------ Data section
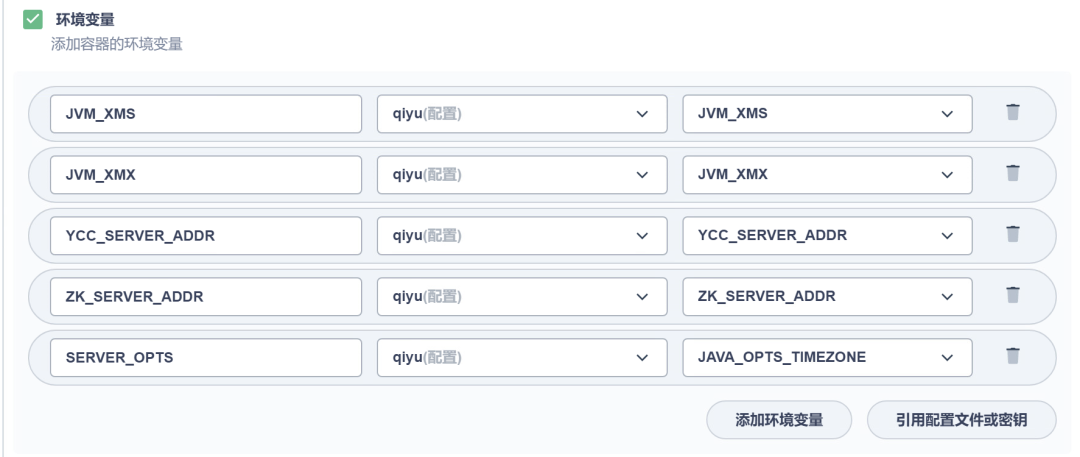
Task: Expand the JAVA_OPTS_TIMEZONE key dropdown
Action: (827, 357)
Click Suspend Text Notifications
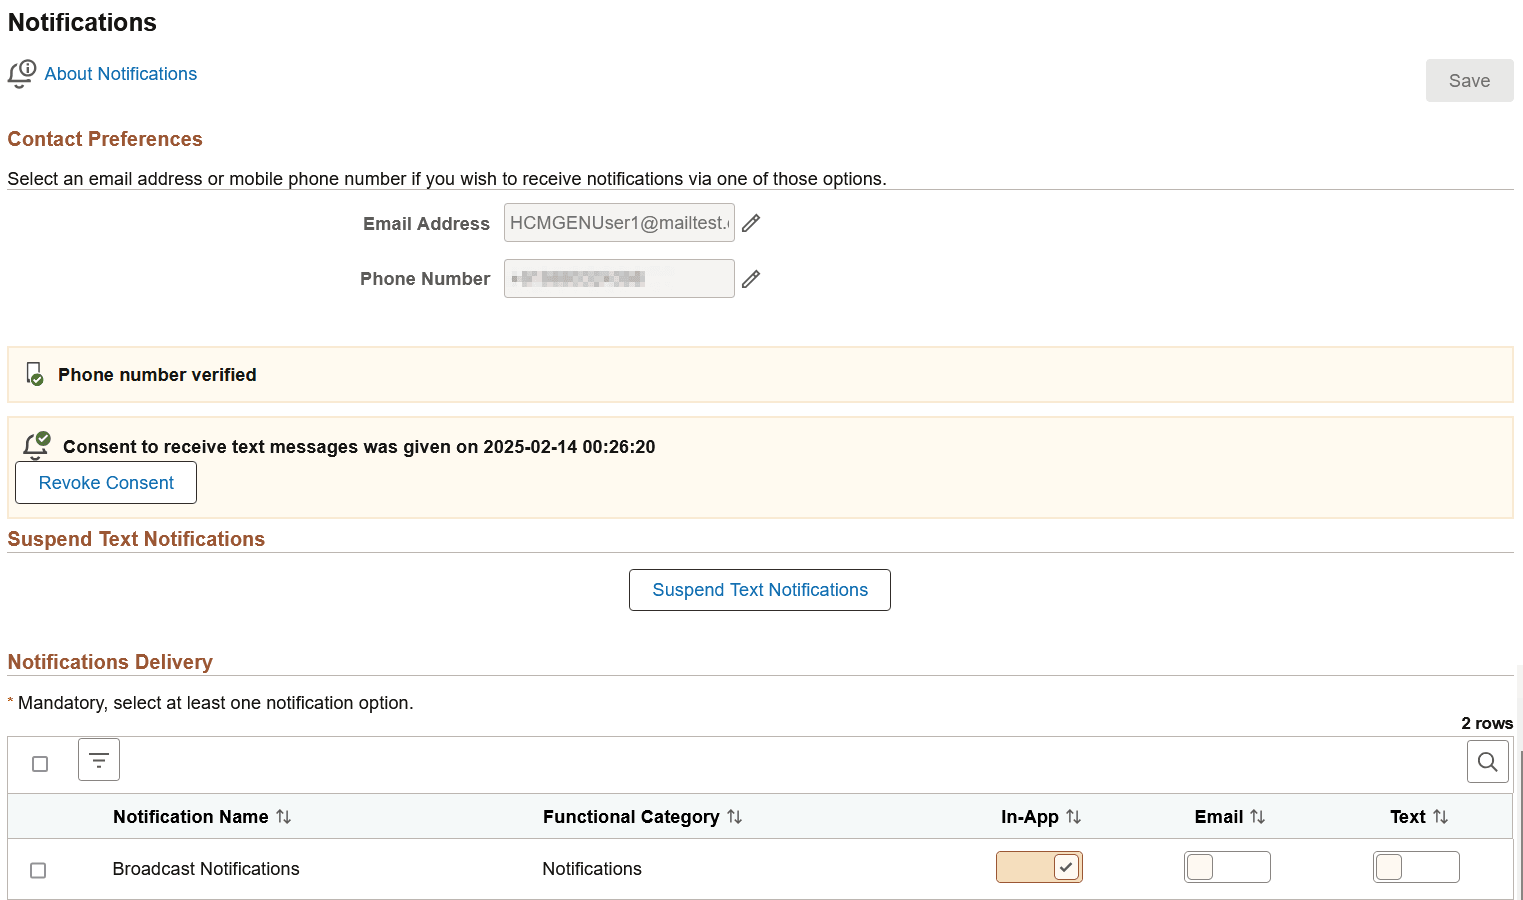The image size is (1523, 900). (759, 589)
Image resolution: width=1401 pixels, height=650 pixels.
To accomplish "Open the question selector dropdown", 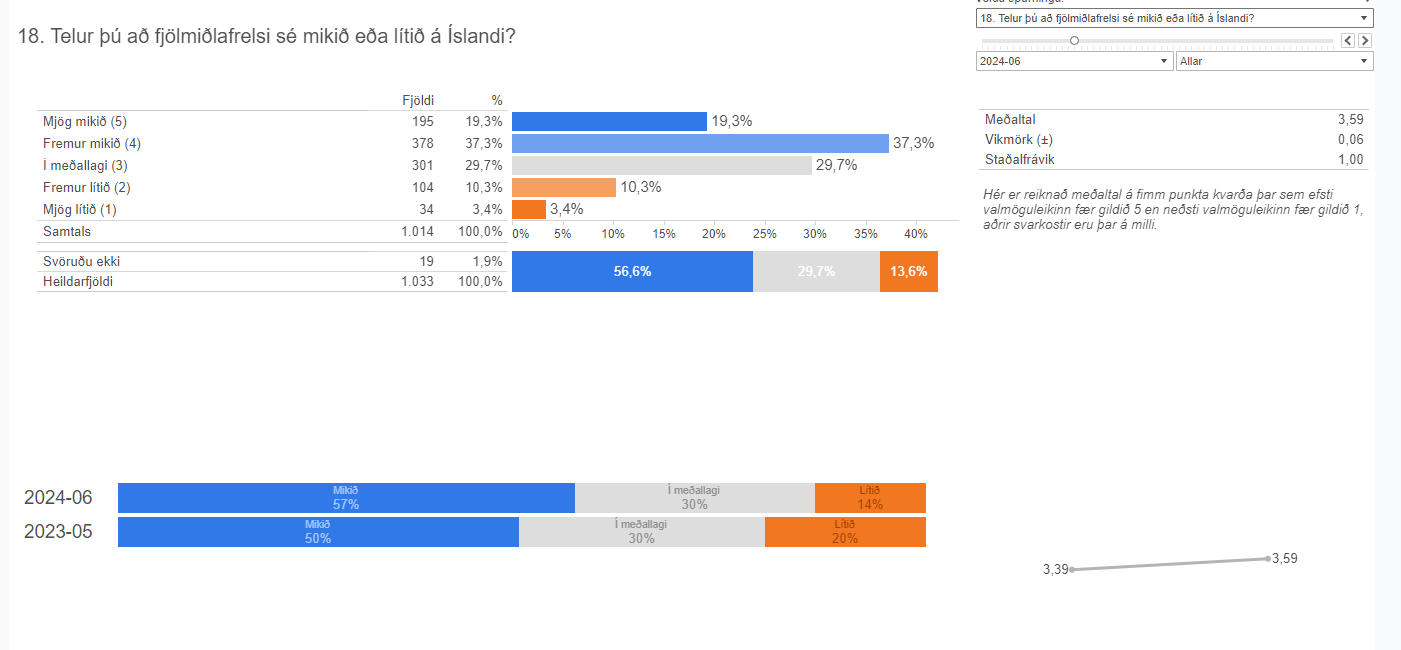I will (x=1174, y=18).
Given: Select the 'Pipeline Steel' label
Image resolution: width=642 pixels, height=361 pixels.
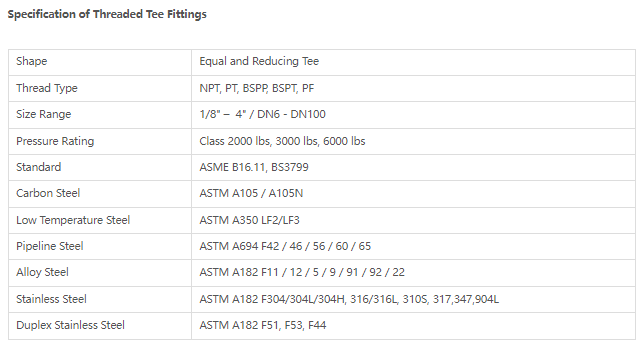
------------
● Work to be completed
All lines from the one bearing "Given: Select the 'Pipeline Steel' label" through the last line of the records, and only those, should be duplicated exactly; no picture belongs in the copy.

● Exercise solution
Given: Select the 'Pipeline Steel' label
Image resolution: width=642 pixels, height=361 pixels.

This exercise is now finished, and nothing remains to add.